Marissa took a bite, closed her eyes, and let out a sound halfway between a moan and a purr. “Best thing I’ve had in weeks,” she said.

Chloe blushed and shot Myra a look. “It was a team effort.”

Marissa nodded, savoring another forkful, then reached out and squeezed Myra’s hand. “Glad you joined the team,” she said.

For the first time since she’d arrived, Myra believed it.

They sat around the kitchen island, eating cookies and cake and drinking tea. The mess on the counters—flour, eggshells, a few melted chips—felt like evidence of something good.

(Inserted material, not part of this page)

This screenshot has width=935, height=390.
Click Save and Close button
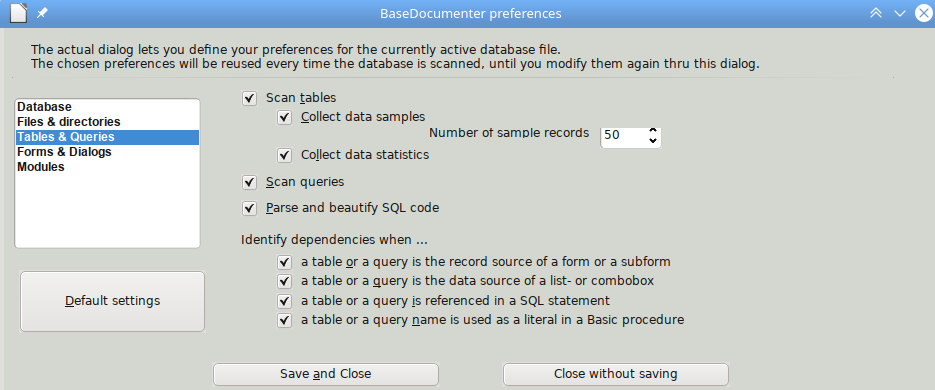pyautogui.click(x=326, y=374)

Myra wiped her hands on a dish towel and smiled, the feeling strange and tentative in her chest.

“Next time,” she said, “can we do cinnamon rolls?”

Dawn raised her mug in salute. “Challenge accepted.”

Chloe nodded, her eyes shining, and for a moment the three of them existed in a world where nothing mattered but the warm, sugar-bright air and the feeling of being exactly where you were meant to be.

The rest of the Dance Hall faded to a comfortable blur. For Myra, it was the first morning that felt like it belonged to her, too.


On Sam’s request, Claire had commandeered the conference alcove off the Dance Hall, converting it into a staging zone for what she called, in her notebook, “the Memory Wall.” She’d stacked foam-core boards along the length of two folding tables, and was already two hours deep into a kind of tactile fugue: left hand sorting pushpins by color, right hand sketching spatial mockups in sharp pencil, tail curled around her calf as if to ground her body to the room.

Erin was her assistant, and Claire couldn’t have picked better. The plant-girl prowled the workspace with athletic, naked confidence, fetching tools or photos as requested and not once blushing or apologizing. Occasionally, Claire caught herself glancing at Erin’s chest (purely for anatomical interest; Claire had never seen breasts that big, let alone on a human-plant hybrid; Chloe’s were bigger now, but she was still only human), and then she’d get irritated with herself and refocus on the task.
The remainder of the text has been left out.